Monday, Apr. 08, 2002
The Thorn in His Side, Part II
By DOUGLAS WALLER
George Bush signed John McCain's campaign-finance-reform bill with as little fanfare as he could last week--he even had an aide phone the Arizona Senator with the news instead of inviting him to a signing ceremony. Bush hopes enactment of the bill, which McCain has pushed for seven years, finally shifts the spotlight away from his nemesis in the 2000 Republican presidential primary. G.O.P. Senators would also like a breather from McCain's legislative reforms.
Don't bet on it. In an interview with TIME, McCain says he wants to capitalize on the campaign-reform bill's success by following it with other initiatives, such as getting states to adopt campaign-reform laws and giving the Federal Elections Commission greater enforcement power.
McCain also wants to halt a practice Congress holds dear--"earmarking" federal funds in budgets for pork-barrel projects back home. The appropriations bills for 2002 have more than 7,800 earmarks. The waste "has become outrageous and obscene," says McCain. Earmarks in the 2002 defense bill, which he calls "war profiteering," would cost $3.6 billion.

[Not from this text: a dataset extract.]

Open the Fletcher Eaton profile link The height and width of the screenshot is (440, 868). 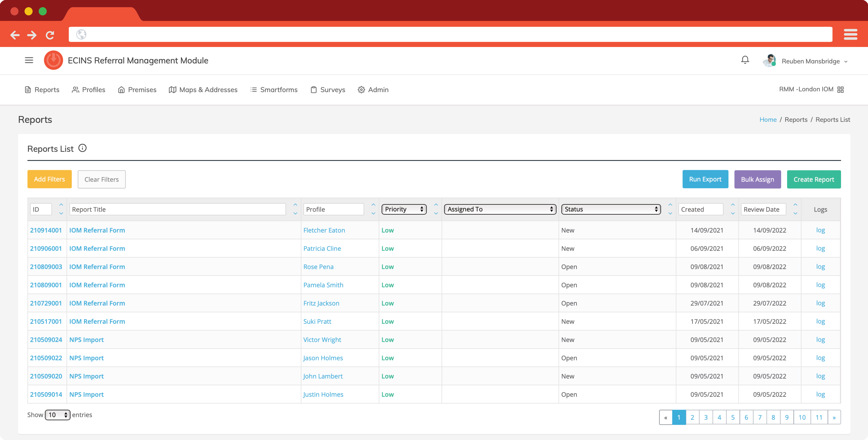click(x=324, y=230)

McCain plans to mobilize the grass-roots activists enlisted for the campaign-reform bill and his presidential bid to push these causes. But many members of Congress, re-elected on how much bacon they bring home, will fight to keep earmarking even more fiercely than they did soft money. Says a senior Senate G.O.P. aide: "McCain will be able to make his points on 20/20, but it's highly unlikely he'll get legislation passed."